TEXT EXCERPT =
- Opening Delimiter -

How Does Impaired Brain Function Affect Cognitive Abilities in Parkinson’s Patients?

New Delhi, May 5 (NationPress) Researchers at the Indian Institute of Technology (IIT) Bombay have conducted a groundbreaking study revealing how disrupted brain activity influences cognitive abilities in individuals with Parkinson’s disease.

The research focused on the altered processing of rewards in Parkinson’s patients, aiming to understand the reasons behind their lack of motivation and compromised decision-making skills.

Parkinson’s disease is a neurodegenerative condition that primarily leads to symptoms such as tremors, muscle rigidity, and slowness of movement. However, many patients also experience a diminished sense of pleasure and motivation, which is linked to reduced levels of the dopamine hormone.

Dopamine, often referred to as the ‘feel-good’ hormone, is typically released during enjoyable activities or when rewards are received.

The deficiency of dopamine in Parkinson’s patients results in altered brain function and disrupted reward processing—the brain's capacity to recognize, appreciate, and respond to rewarding stimuli.

To explore reward processing, the research team utilized brain signals.

The findings indicated that reward positivity was significantly lower in patients with Parkinson’s, suggesting that their brains are less efficient at processing rewards. Reward positivity plays a crucial role in cognitive functions like attention, learning, and emotional responses.

Moreover, dopamine therapy did not succeed in restoring reward positivity.

“Under normal circumstances, the brain releases dopamine in short bursts following a reward, but in Parkinson’s, these bursts are less intense. While dopamine medication can replenish dopamine levels, it does not mimic the natural burst-like signals. This discrepancy may explain why dopamine alleviates motor symptoms but does not enhance cognitive functions such as reward processing,” explained Prof. Nivethida Thirugnanasambandam, who led the study at the Human Motor Neurophysiology and Neuromodulation Lab within the Department of Biosciences and Bioengineering.

- Closing Delimiter -

EXERCISE DATA =
- Opening Delimiter -

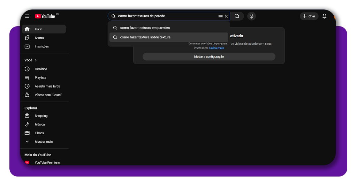The width and height of the screenshot is (357, 187).
Task: Open Histórico in the sidebar
Action: click(x=41, y=69)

- Closing Delimiter -

ASSIGNED TASK A = In the article on the IIT Bombay Parkinson's study, why might dopamine medication ease motor symptoms but not improve reward processing? Answer in one to three sentences.
ASSIGNED TASK B = Turn the paragraph of the Parkinson's study article that begins "Parkinson’s disease is a neurodegenerative condition" into a short bulleted list that keeps its main facts.
ASSIGNED TASK C = Carry on the article about the IIT Bombay Parkinson's study, starting after its final paragraph.

YOUR RESPONSE A = After a reward, the healthy brain releases dopamine in short bursts, and in Parkinson's these bursts are weaker. Dopamine medication restores dopamine levels but does not reproduce this natural burst-like signaling. According to the study lead, this difference may explain why the drug relieves motor symptoms but does not help cognitive functions such as reward processing.

YOUR RESPONSE B =
- Parkinson's disease is a neurodegenerative condition.
- Its main symptoms are tremors, muscle rigidity, and slowness of movement.
- Many patients also lose some sense of pleasure and motivation, which is linked to reduced dopamine levels.

YOUR RESPONSE C =
“Thus, additional treatment strategies may be essential to address cognitive deficits in Parkinson’s,” she added.

The research team analyzed electroencephalography (EEG) data from 28 Parkinson’s patients and 28 healthy controls while they engaged in a reward-based learning task.

EEG recordings were taken from Parkinson’s patients both before and after receiving dopamine medication (ON condition). This comparative approach allowed researchers to assess the impact of dopamine treatment on reward processing.

Additionally, the analysis revealed that Parkinson’s patients exhibited reduced theta-gamma synchronization, leading to inefficient communication between brain regions responsible for processing rewards and utilizing that information for goal-directed behavior. This disruption may explain the observed lack of motivation and impaired decision-making in Parkinson’s patients.

The synchronization of theta and gamma waves is essential for cognitive functions such as reward processing and goal-oriented behavior.

While dopamine medication partially restored theta-gamma synchronization, this discovery underscores the potential of theta-gamma coupling as a biomarker for assessing impairments in reward mechanisms among Parkinson’s patients.